Даже на минутку прервала работу, села на табуретку, недоверчиво разглядывая ту, в зеркале. Домохозяйка. Потому что три раза в неделю дергать за ниточки кукол, хоть это и оплачивается, да раз в кои-то веки придумать новую куклу — вряд ли можно считать это полноценным содержанием жизни. А как было бы, не уговори ее Мариан бросить медицинский? Всегда ли плохой студент становится плохим врачом?
Однако пора на кухню стряпать. Сегодня Мариан уезжает в Братиславу, завтра у него там лекция, и потому сегодня они оба, в виде исключения, пообедают не в столовке, а дома. Вот бы достать коврик с голубой вышивкой, повесить над газовой плитой: «Муженек из трактира придет— дома ужин и ласку найдет». Хотела бы я знать, потрясло бы это Мариана? Скорей всего, и не заметит, А заметит — скажет: «Что за идиотство?»
Часы на церкви святой Людмилы пробили полдень; ключ в замке…
— Привет, Мишь.
— Привет. Стол накрыт, муженек.
Мариан посмотрел на нее с легким недоумением. Заметил на столе конверт.
— От Ивонны после долгого молчания. Прочитай. Мариан сдвинул брови.
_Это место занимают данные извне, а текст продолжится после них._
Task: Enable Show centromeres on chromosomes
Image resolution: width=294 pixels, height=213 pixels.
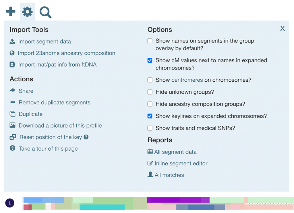Action: click(150, 80)
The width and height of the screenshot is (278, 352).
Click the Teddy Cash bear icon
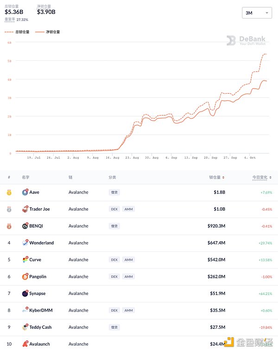pyautogui.click(x=25, y=327)
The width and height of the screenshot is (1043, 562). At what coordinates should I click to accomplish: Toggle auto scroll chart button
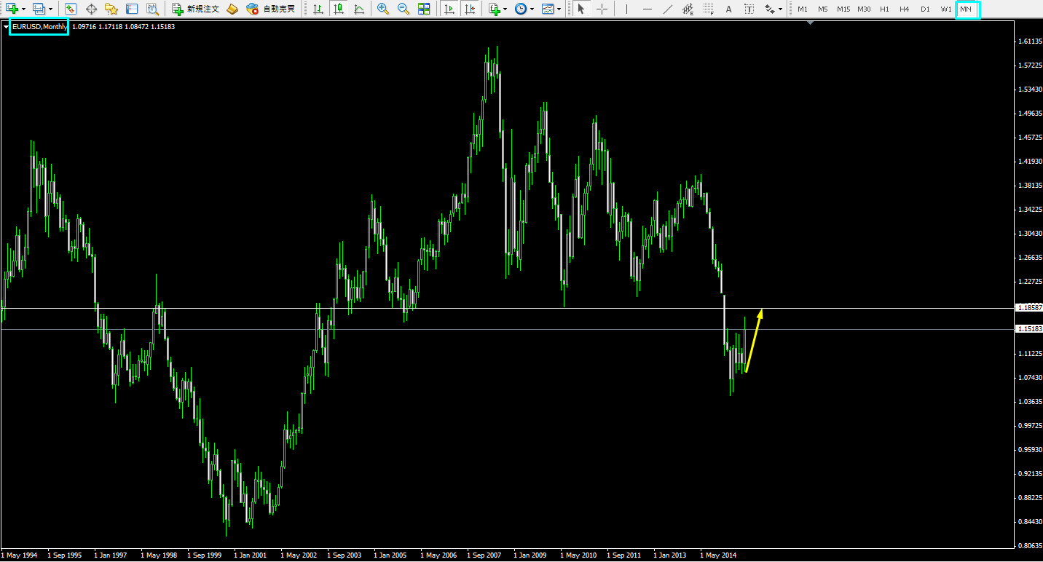click(x=449, y=9)
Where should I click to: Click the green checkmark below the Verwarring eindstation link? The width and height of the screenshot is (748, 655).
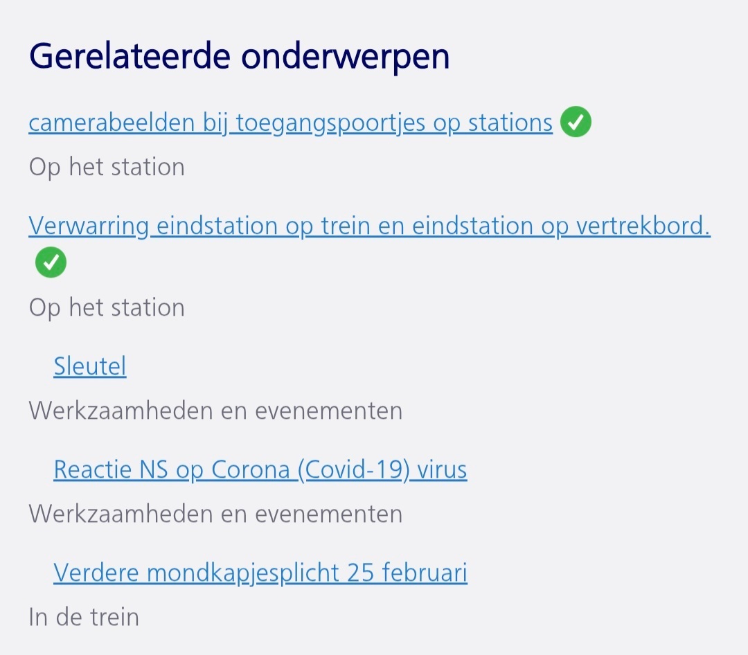(51, 262)
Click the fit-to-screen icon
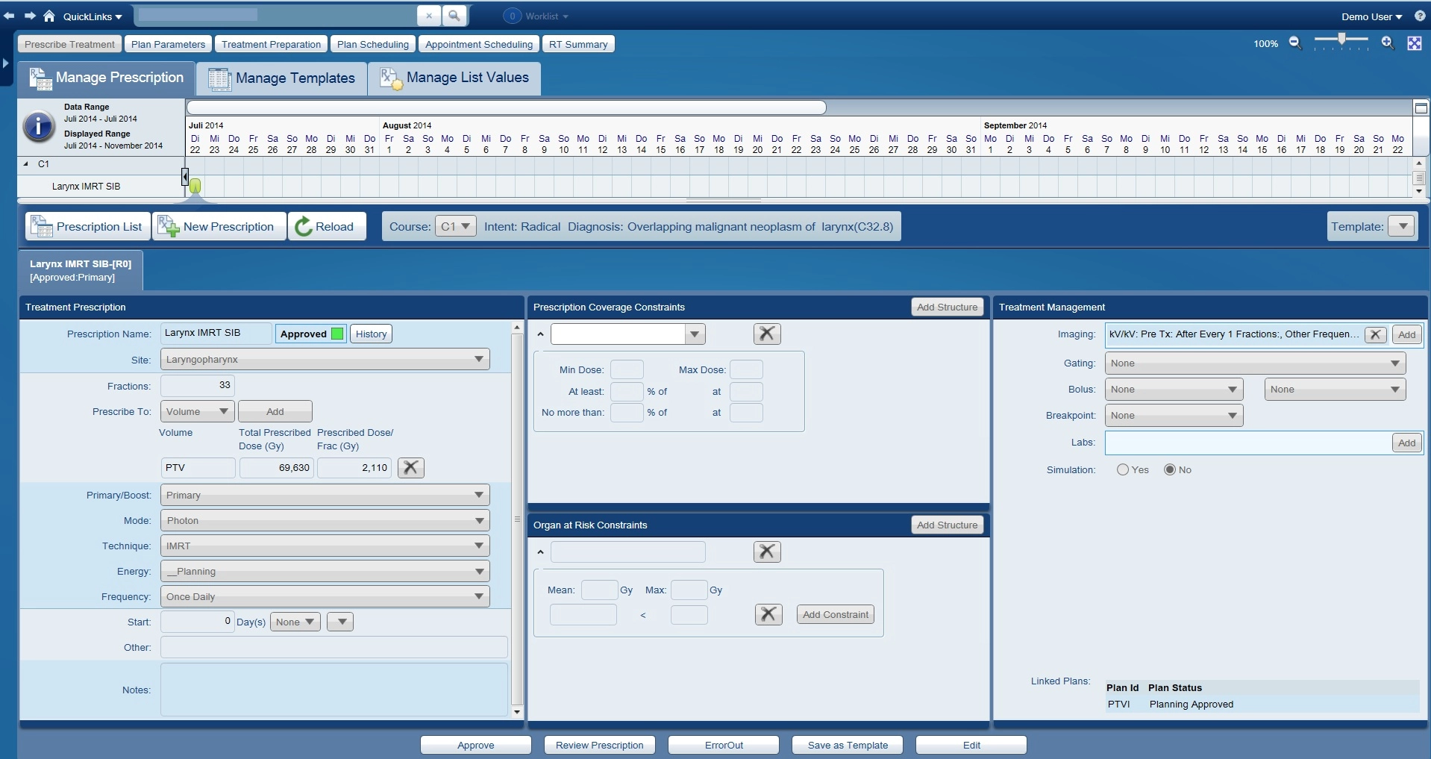This screenshot has height=759, width=1431. coord(1414,43)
— Мне еще надо собрать вещички в дорогу, разыскать кое-какие бумаги… Может, сама прочитаешь мне ее писание?
Мишь вынула письмо.
— «…и я уже не работаю манекенщицей, — стала она читать, пропуская несущественное. — Шеф этого модного салона, где шьют для богатых немок и жен американских офицеров, вежливо намекнул, что у меня задница больно раздалась, грубиян… А я его обошла, раздобыла себе место в баре за стойкой, и это дает мне в два раза больше. Только вот с Моникой стало труднее: когда соседка, которая по вечерам за плату сидит с ней, сама хочет куда-нибудь уйти, мне приходится брать девчонку с собой и держать ее в каморке, где переодевается женский персонал. А это — прокуренная дыра, да еще крик, когда бабы перелаются; не очень-то идеальное место для четырехлетнего ребенка…»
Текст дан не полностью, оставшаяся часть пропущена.